07 Ağustos 1992 yılında Sayın Sıdıka TEZEL ve bir grup gönüllü tarafından kurulan Türk Japon Kültürünü Araştırma ve Dayanışma Derneği, kurulum sonrasındaki başkanlar; Sayın Mükrem ERKİN, Sayın İlyas YILMAZYILDIZ yönetimlerinde, saygıdeğer üyelerinin birlikteliği ve katkıları ile başarılı faaliyetlerde bulunmuşlardır. TÜJAD, kuruluşundan itibaren, Sn. Sıdıka TEZEL döneminde Japonya Dışişleri Bakanlığı tarafından, Sn. Mükrem ERKİN döneminde ise Majeste Japon İmparatoru tarafından takdir belgeleri ile taltif edilmişlerdir. Bu parlak geçmişi ile bugünlere kadar gelen bu güzide derneğin başarısında şüphesiz özverili çalışmalarda bulunun önceki dönem sayın yönetim kurulu üyeleri ile birlikte saygıdeğer üyelerin destek ve katkıları da oldukça önemlidir. Dernekler ancak üyelerinin birlik beraberliği ve destekleri ile yol alabilir ve hayatta kalabilirler.

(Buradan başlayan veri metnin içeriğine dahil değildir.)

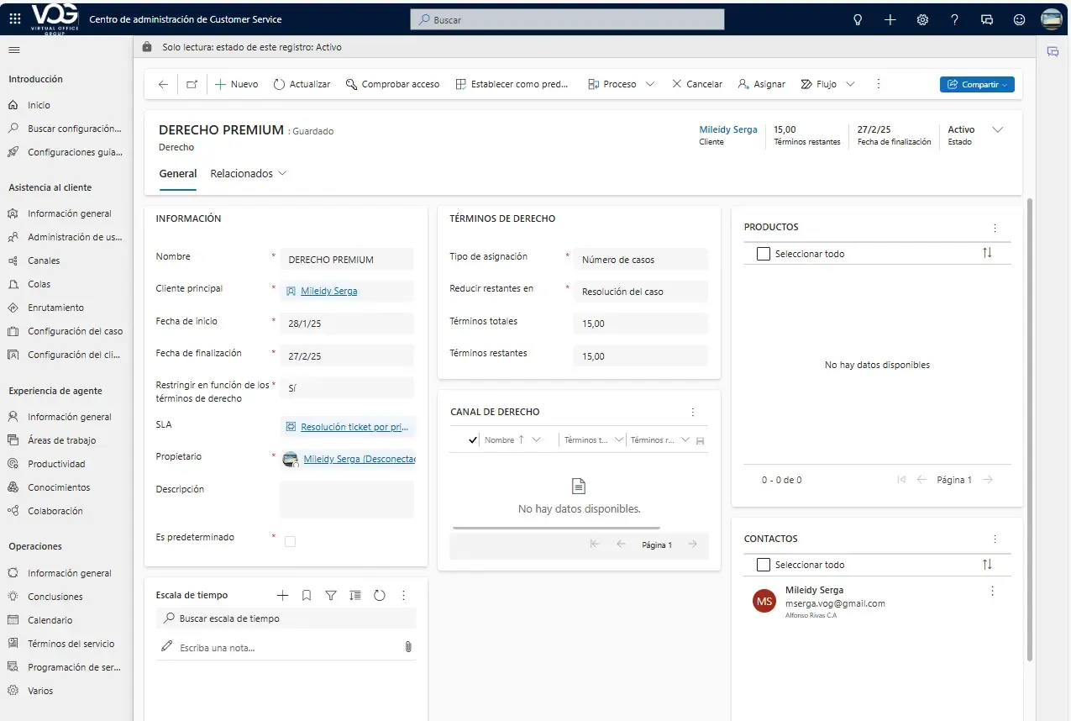Refresh the Escala de tiempo timeline
Viewport: 1071px width, 721px height.
coord(379,595)
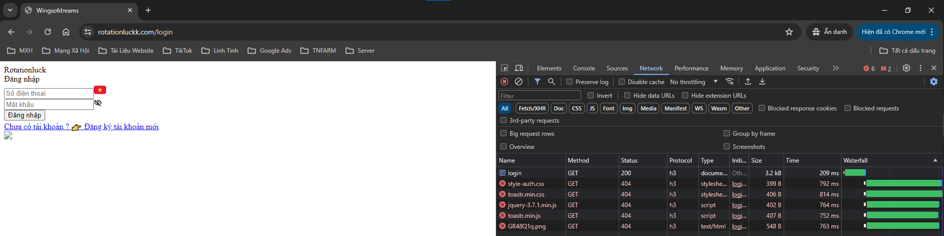Open the network search magnifier
This screenshot has height=236, width=944.
pyautogui.click(x=551, y=82)
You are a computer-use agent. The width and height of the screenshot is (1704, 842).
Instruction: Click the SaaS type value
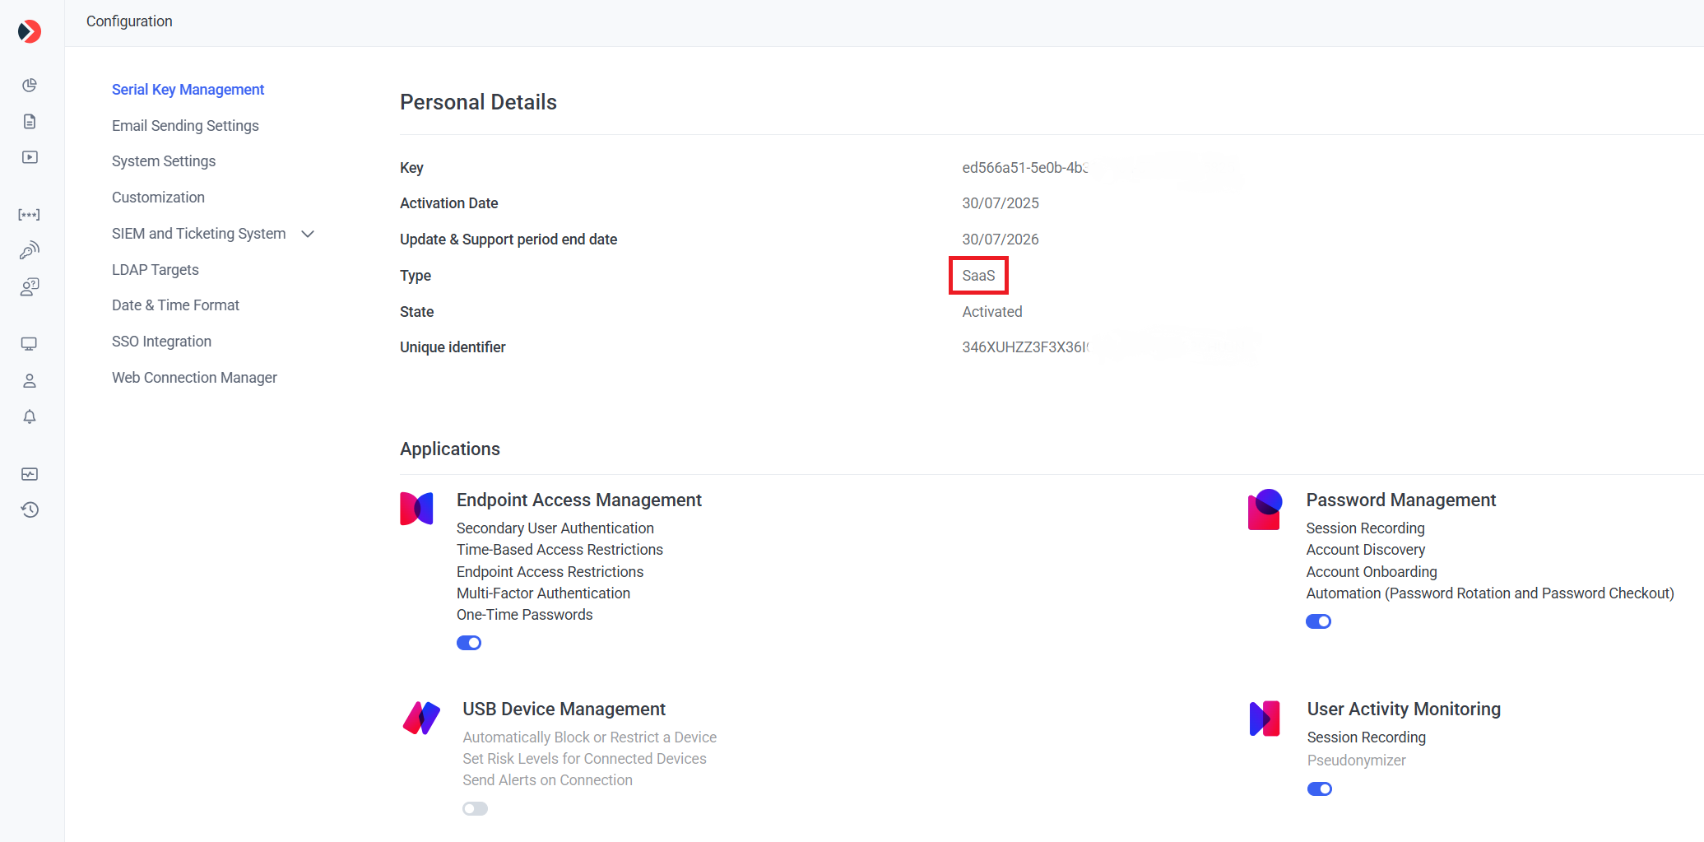click(x=978, y=276)
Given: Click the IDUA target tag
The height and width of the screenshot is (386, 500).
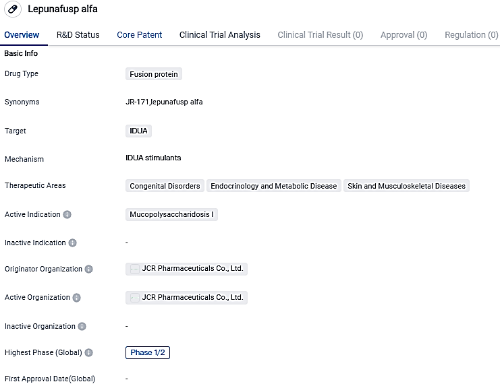Looking at the screenshot, I should click(138, 131).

Bilindiği üzere, Türk-Japon ilişkileri daha eski dönemlere uzanmakla birlikte Türkiye Cumhuriyeti ile Japonya’nın diplomatik ilişkileri Japon’yanın 1924 yılında Ankara’ya Büyükelçi ataması ile başlamıştır. 2024 yılı itibarı ile de Türkiye ve Japonya arasında Diplomatik İlişkiler Kurmanın 100. Yılını tamamlamaktayız. Türkiye Cumhuriyeti öncesinde Osmanlı döneminde de Türk-Japon ilişkileri resmi olarak başlamıştır. Osmanlı dönemindeki Resmi ilişkileri başlangıç aldığımızda ise Türk Japon İlişkilerinin günümüzden yaklaşık 153 yıl öncesinde (1871) başladığını söyleyebiliriz.
Türk ve Japon Halklarının yüzyılı geçen zamandan bu yana birbirlerine karşı sempati ve dostluk bağları içinde bulundukları bir gerçektir.

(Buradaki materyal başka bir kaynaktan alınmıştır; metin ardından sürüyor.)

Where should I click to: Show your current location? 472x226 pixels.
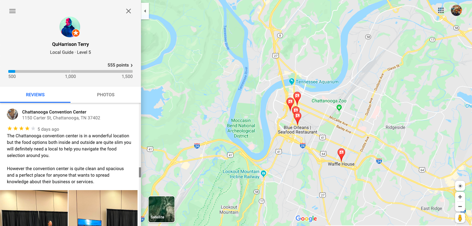click(x=460, y=186)
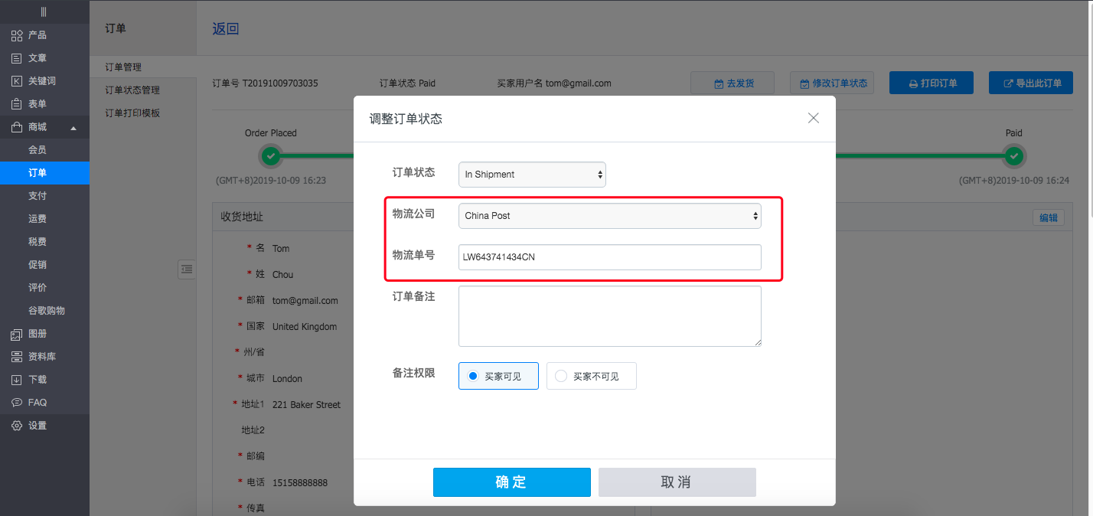The image size is (1093, 516).
Task: Select the 买家可见 radio button
Action: click(x=473, y=376)
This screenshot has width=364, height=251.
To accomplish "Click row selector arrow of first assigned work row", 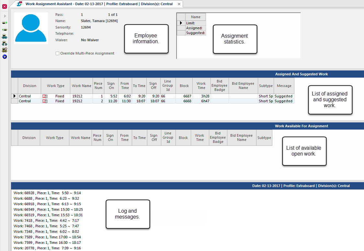I will 14,96.
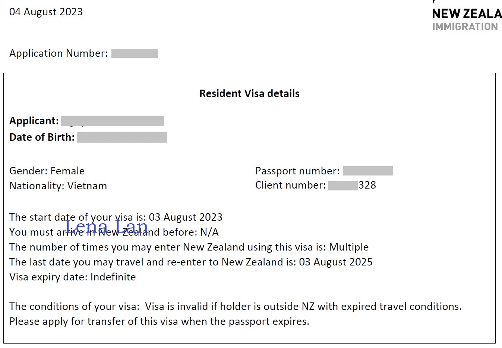This screenshot has width=502, height=348.
Task: Click the Nationality: Vietnam text
Action: pyautogui.click(x=58, y=186)
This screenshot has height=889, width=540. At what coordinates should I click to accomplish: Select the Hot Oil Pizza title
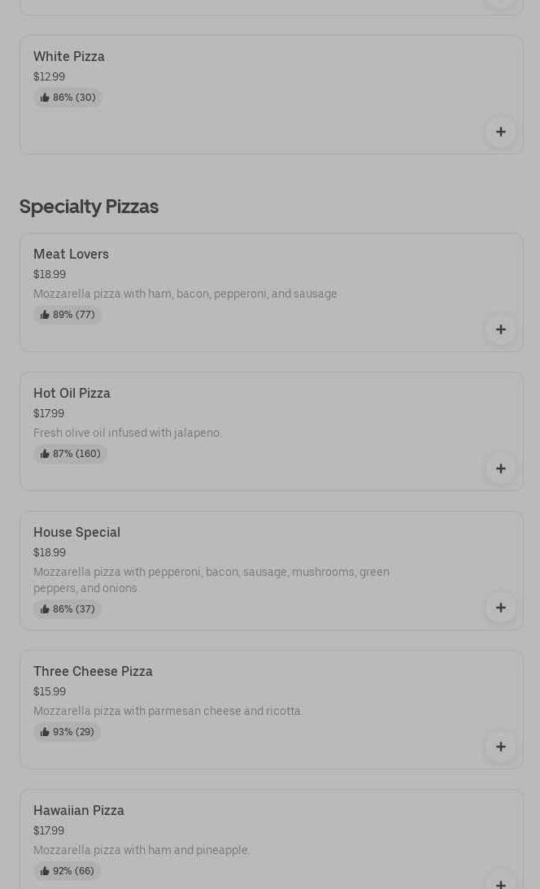click(72, 394)
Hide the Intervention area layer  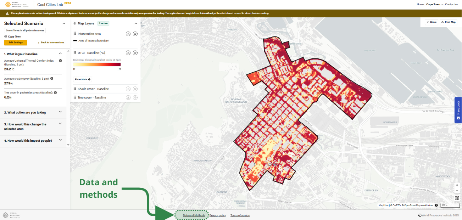[x=135, y=34]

1887 yılında İmparator Meiji’nin yeğeni Prens Komatsu ve eşinin İstanbul’da Padişah II. Abdülhamit’i ziyareti ile perçinlenen Türk Japon ilişkileri, Türklerin 1889 yılında Japonya’ya dostluk ziyareti amaçlı gönderdiği heyeti taşıyan Ertuğrul Fırkateyni’nin dönüş yolunda Japon Denizinde fırtına nedeniyle batması ve başta Ertuğrul Fırkateyni kaptanı Osman Paşa ve yaklaşık 550 denizcimizin ölümü olayı Japonları derinden üzmüş, bunun üzerine İstanbul’a kazaya uğrayanların getirilmesi ve İmparatorun taziye mesajları ile bu dostluk güçlenmiştir.

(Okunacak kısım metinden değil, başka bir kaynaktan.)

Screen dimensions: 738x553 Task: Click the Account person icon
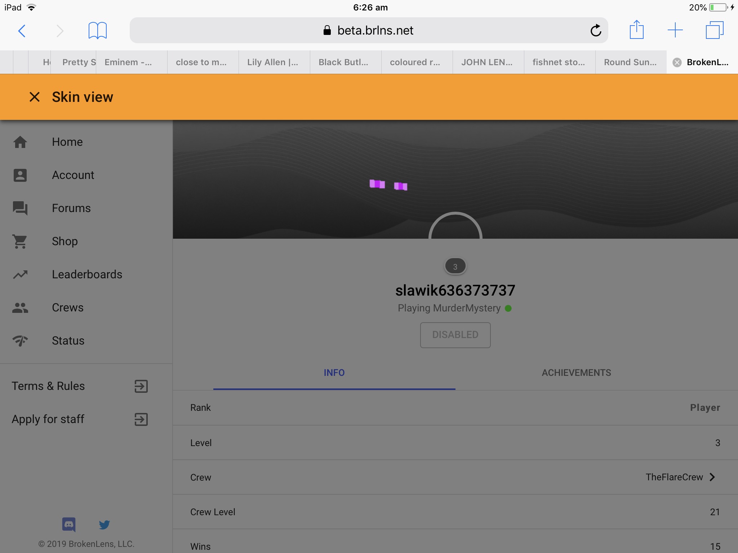20,175
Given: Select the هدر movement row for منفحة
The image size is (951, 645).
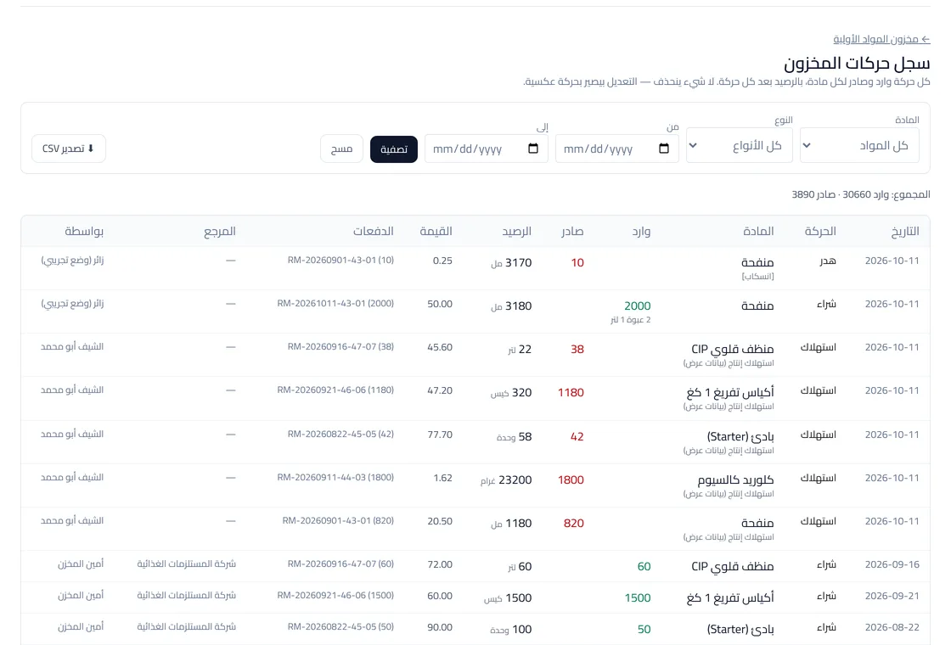Looking at the screenshot, I should point(476,268).
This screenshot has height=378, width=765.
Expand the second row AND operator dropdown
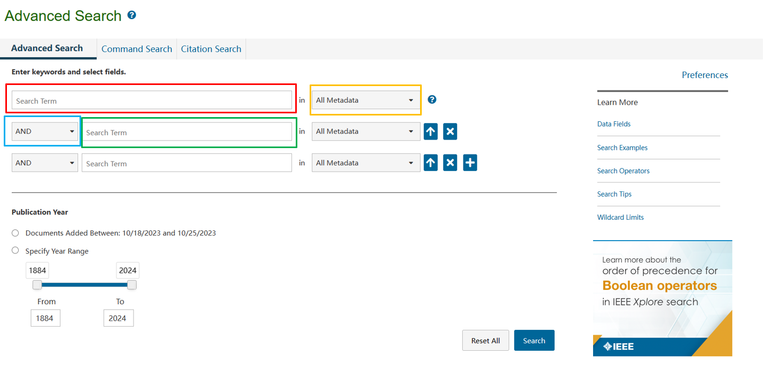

1985 yılı Mart ayında İran-Irak savaşının en yoğun zamanında, Irak tarafının Tahran’ın bombalanacağını duyurmasından itibaren verilen sürenin 72 saatin bitimine bir iki saat kala, havaalanının yanına bombalar düşerken THY Tahran'daki 215 Japon yolcuyu alır ve uzun bir yolculuk sonrasında İstanbul'a getirir. Bu olay Türk-Japon dostluk ilişkilerinde çok önemli dönüm noktalarından birisi olmuştur.
Daha sonraki yıllarda gerek Japonya gerek Türkiye herhangi bir doğal afet ve olağanüstü durumlarda birbirlerine dostluk elini uzatmışlardır.
İki ülke arasındaki bu dostluk köprüsü diplomatik, ticari ve turizm alanındaki ilişkilere de olumlu olarak yansımıştır.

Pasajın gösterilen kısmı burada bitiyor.